Module Identifier ENM6120  
Module Title FIN DE SIECLE FICTIONS: INTO AND OUT OF THE NINETIES  
Academic Year 2002/2003  
Co-ordinator To Be Arranged  
Semester Intended for use in future years  
Next year offered N/A  
Next semester offered N/A  
Other staff Professor Lyn Pykett  
Course delivery Seminars / Tutorials   Seminar. 2 hours per week  
Assessment Semester Assessment   Essay: 1 x 5,000 word essay    

Content

"Fin de siecle": The end of an epoch? The end of civilisation? The dawning of a new age? These were some of the most important questions posed by writers at the end of the last century. This option aims to introduce students to some important aspects of late-nineteenth-century and early-twentieth-century culture by exploring the ways in which these questions were formulated, and how they intersected and interacted with other anxieties of the turn-of-the-century period, in a range of texts - literary, journalistic and scientific.

1. The sense of an ending

   The "fin de siecle" and ideas of decadence and degeneration.
   Main text: Max Nordau, "Degeneration"

2. Sexual anarchy (i)

   The New Woman: an examination of the debate about the New Woman and the New Woman Fiction.   
   Main texts: Ella Hepworth Dixon, "The Story of a Modern Woman", Elaine Showalter (ed.) "The Daughters of Decadence".
   Thomas Hardy, "Jude the Obscure"

3. Sexual anarchy (ii)

   The Homosexual: the new sex psychology, the construction of the homosexual, and a crisis in masculinity.
   Main texts: Case studies from the sex psychology literature (some photocopied material provided) Oscar Wilde, "The Picture
   of Dorian Gray". Reference will also be made to some of the texts to be discussed in 4 and 5.

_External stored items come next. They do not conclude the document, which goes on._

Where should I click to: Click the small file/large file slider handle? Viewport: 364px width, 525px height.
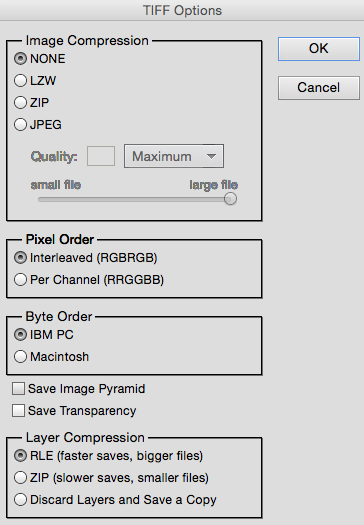pos(230,199)
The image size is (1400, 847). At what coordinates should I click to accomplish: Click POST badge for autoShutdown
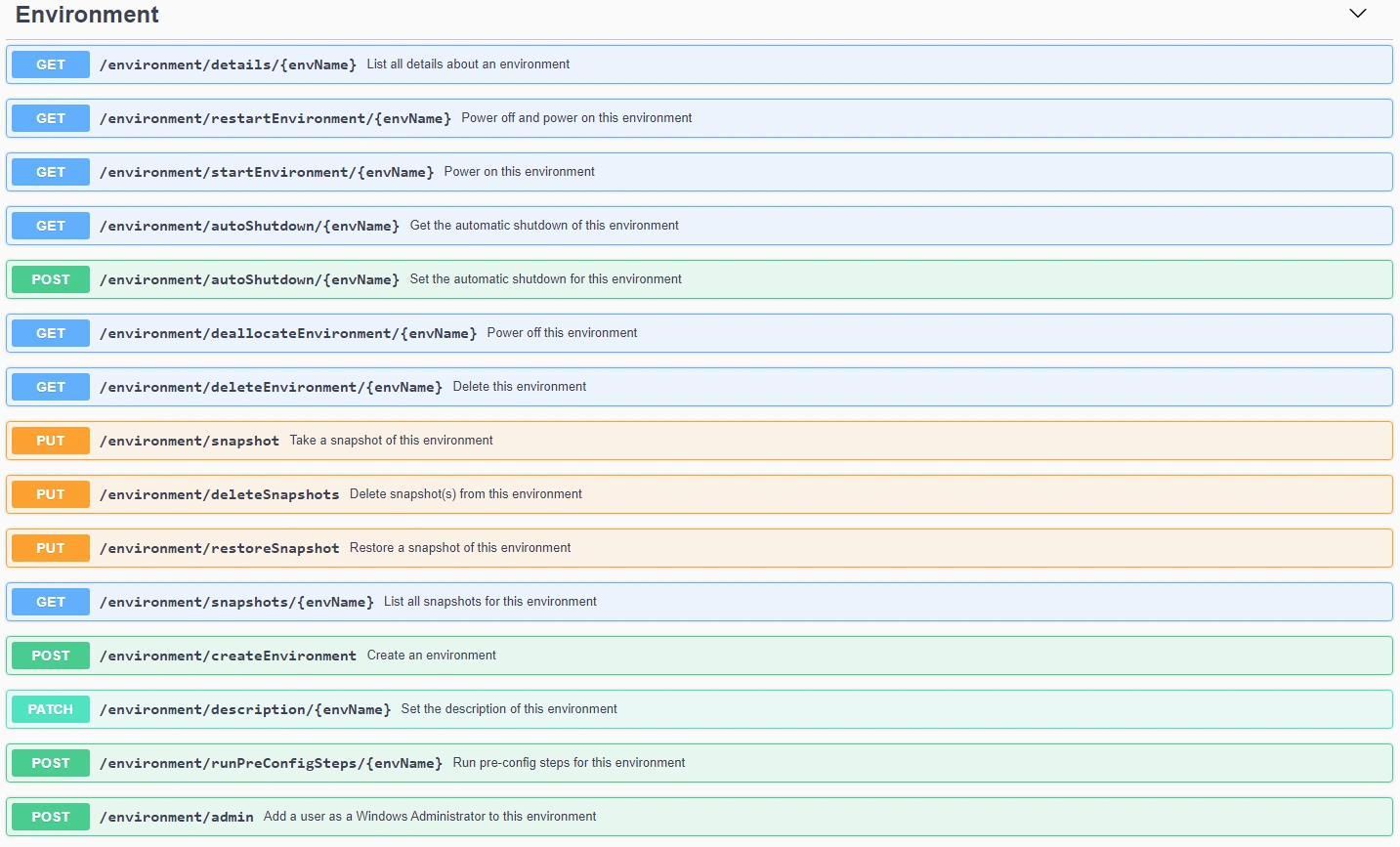pyautogui.click(x=51, y=279)
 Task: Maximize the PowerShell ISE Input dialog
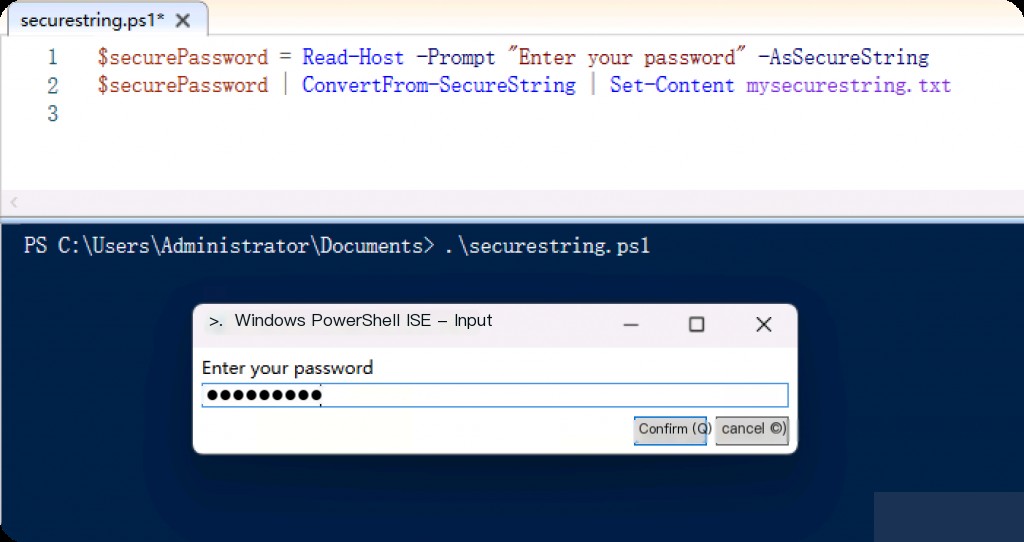(x=697, y=324)
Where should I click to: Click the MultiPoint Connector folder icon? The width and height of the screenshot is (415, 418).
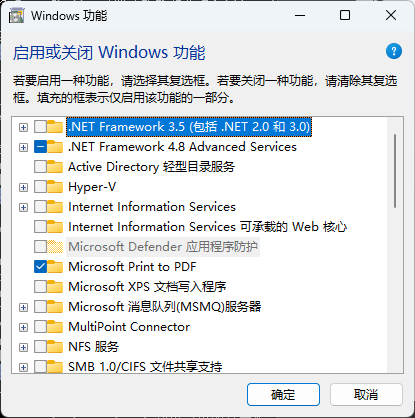click(x=55, y=327)
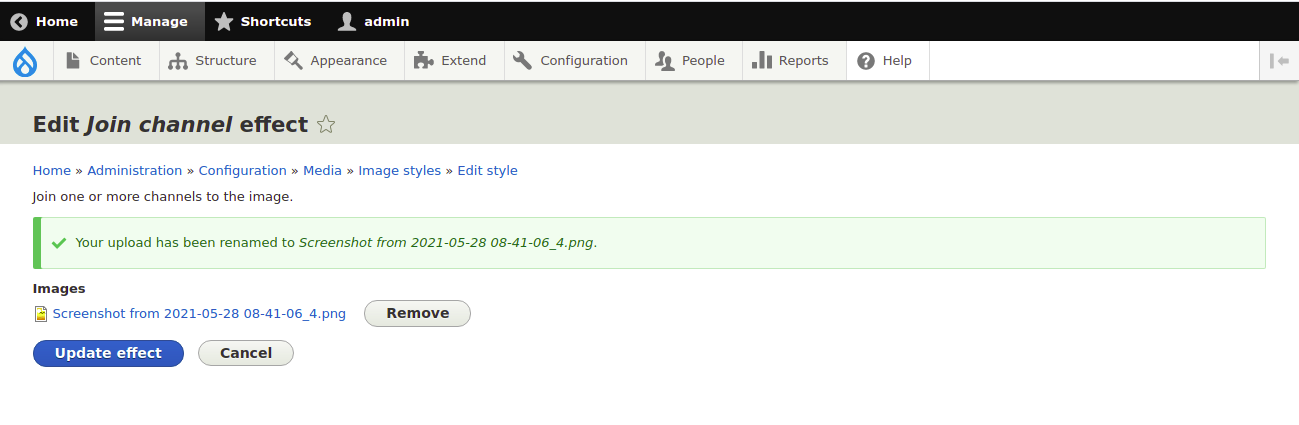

4. The fin de siecle subject and the birth of psychoanalysis

   Main texts: Bram Stoker, "Dracula", Robert Louis Stevenson, "The Strange Case of Dr Jekyll and Mr Hyde"

5. Civilisation and its discontents: Survivals and regression

   Main texts: Rider Haggard, "She", Bram Stoker, "Dracula", Robert Louis Stevenson, "The Strange Case of Dr Jekyll and
   Mr Hyde"

Primary Texts

In the case of novels which are available in a wide range of cheap editions I have not specified a particular edition.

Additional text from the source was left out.